[Met Tour] CID:97110

Die Meistersinger von Nürnberg
Brooklyn Academy of Music, New York, Brooklyn, Tue, November 8, 1927

Die Meistersinger von Nürnberg (170)
Richard Wagner | Richard Wagner
Hans Sachs
Clarence Whitehill

Dorothee Manski

Walther von Stolzing
Walter Kirchhoff

Kathleen Howard

George Meader

Gustav Schützendorf

Richard Mayr

Arnold Gabor

Max Bloch

Louis D'Angelo

Paolo Ananian

Angelo Badà

Max Altglass

Giordano Paltrinieri

James Wolfe

William Gustafson

Night Watchman
George Cehanovsky

Artur Bodanzky

Review 1:

Review of Felix Deyo in the Brooklyn Times

"Die Meistersinger" Sung At the Academy of Music

It was an altogether pleasing performance of Wagner's inspiring "Die Meistersinger," presented last night at the Academy of Music, for the second offering of Brooklyn's subscription season. A large audience was seated when the overture commenced at 7:30 o'clock, and just a few departed before the final curtain at 11:30. This opera was last given in Brooklyn on December 30, 1924, with several leading members of last night's cast, including Mr. Bodanzky, conductor of the Wagner repertory.

Newcomers were Walter Kirchhoff , in the leading tenor role, Dorothee Manski, in the leading soprano role, and Richard Mayr, in the leading bass role. Clarence Whitehill's Hans Sachs is a noble figure, commanding and lovable, fully reflecting the beatitude of Wagner's humble cobbler. In voice and demeanor the eminent Iowan baritone is always a gratifying artist.

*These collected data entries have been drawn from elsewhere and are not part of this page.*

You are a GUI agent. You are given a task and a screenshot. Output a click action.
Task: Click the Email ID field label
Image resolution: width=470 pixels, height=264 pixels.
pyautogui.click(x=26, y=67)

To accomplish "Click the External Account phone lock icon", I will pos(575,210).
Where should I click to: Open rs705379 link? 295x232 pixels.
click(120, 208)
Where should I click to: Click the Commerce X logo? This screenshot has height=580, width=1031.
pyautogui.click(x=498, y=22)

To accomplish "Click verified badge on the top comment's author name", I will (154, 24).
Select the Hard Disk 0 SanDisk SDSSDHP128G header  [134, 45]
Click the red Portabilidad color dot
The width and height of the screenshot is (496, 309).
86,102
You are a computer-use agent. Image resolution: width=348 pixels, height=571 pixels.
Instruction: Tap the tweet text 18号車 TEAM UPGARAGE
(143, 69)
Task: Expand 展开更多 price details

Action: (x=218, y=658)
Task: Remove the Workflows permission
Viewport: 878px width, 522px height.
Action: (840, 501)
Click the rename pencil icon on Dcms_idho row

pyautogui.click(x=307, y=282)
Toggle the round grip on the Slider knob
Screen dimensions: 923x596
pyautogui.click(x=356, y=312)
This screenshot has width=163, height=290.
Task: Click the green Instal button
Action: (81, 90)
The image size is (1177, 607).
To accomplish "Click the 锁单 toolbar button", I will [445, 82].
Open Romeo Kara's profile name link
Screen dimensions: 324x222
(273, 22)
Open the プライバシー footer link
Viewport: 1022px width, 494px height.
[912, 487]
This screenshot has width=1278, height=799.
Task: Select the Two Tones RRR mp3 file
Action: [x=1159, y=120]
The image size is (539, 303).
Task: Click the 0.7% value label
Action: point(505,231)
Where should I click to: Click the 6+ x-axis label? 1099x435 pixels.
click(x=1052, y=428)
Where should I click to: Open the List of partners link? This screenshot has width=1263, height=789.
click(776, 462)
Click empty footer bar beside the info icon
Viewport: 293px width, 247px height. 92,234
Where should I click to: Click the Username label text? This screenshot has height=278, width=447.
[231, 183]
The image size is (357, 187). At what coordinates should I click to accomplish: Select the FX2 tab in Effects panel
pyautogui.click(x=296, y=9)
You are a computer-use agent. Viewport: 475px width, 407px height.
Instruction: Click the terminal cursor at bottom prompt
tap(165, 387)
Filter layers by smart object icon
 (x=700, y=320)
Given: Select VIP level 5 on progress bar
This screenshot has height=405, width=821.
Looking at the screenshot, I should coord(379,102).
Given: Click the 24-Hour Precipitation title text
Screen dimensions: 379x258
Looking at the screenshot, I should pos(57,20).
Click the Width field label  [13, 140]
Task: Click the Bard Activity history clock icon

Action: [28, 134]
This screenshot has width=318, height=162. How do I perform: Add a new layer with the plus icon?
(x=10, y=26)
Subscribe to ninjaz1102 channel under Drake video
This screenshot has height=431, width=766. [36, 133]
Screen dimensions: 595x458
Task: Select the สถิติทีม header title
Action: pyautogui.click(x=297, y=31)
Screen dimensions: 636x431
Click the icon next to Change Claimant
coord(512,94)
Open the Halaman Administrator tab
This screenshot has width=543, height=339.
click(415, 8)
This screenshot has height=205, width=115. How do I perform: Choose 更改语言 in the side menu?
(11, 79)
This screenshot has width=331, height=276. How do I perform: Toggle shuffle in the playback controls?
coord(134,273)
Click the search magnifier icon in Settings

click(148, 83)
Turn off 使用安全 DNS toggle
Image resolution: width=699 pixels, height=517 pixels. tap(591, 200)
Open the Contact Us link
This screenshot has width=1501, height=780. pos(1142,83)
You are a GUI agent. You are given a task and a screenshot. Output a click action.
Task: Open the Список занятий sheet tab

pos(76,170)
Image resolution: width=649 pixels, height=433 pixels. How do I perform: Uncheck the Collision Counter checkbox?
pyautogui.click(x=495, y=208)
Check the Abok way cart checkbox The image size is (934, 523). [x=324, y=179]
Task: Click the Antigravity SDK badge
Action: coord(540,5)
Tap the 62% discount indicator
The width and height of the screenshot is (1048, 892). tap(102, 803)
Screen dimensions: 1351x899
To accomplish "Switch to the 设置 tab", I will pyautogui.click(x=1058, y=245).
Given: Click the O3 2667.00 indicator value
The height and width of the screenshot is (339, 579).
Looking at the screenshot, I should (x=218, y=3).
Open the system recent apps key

A tinge of diablerie distinguishes Gustav Schützendorf's Beckmesser. His voice and diction, in canto and recitative, are marvelously attuned to the incessant alterations of suave legato and cutting staccato which characterizes the music of the part. George Meader's reliable tenor and well conceived action are admirably suitable to the role of David, while Kathleen Howard's skill and experience take root in the satisfying delineation of Magdalene.

Concerning the newcomers, Dorothee Manski, lyric soprano from the Berlin Opera, seems to be a singer of routine quality and actress to match. Her voice production, at least last night, was impeded by its obvious effort; to the eye she is statuesque, fitting the Teutonic conception of Wagner's lovely Nuremberg maid. Walter Kirchhoff is remembered by his striking assumption of Siegfried in Brooklyn last season. Somewhat mature for the part of the young Franconian knight in "Die Meistersinger," Mr. Kirchhoff, handsome in figure and bearing, made use of his vocal opportunities. His voice has a certain blend of the Italian and German tone elements. At some moments he sings superbly; at others, when perhaps a little self-conscious of the fact he is singing, his voice spreads and becomes unpleasing. Mr. Mayr brings tone and authority to the role of Pogner.

Mr. Bodanzky guided his orchestra safely over the inter-textured polyphony of Wagner's glorious score, and also carried the large ensembles through a labyrinth of choral passages. "Die Meistersinger," with its rich underground of Bach, is unquestionably Mr. Bodanzky's superior Wagner reading.

The stage of the Academy of Music, quite smaller than that of the Metropolitan in Manhattan, presents problems for the proper mounting of such works as "Die Meistersinger." In view of this fact, last night's management of the street fighting and festivity scenes was handled very successfully.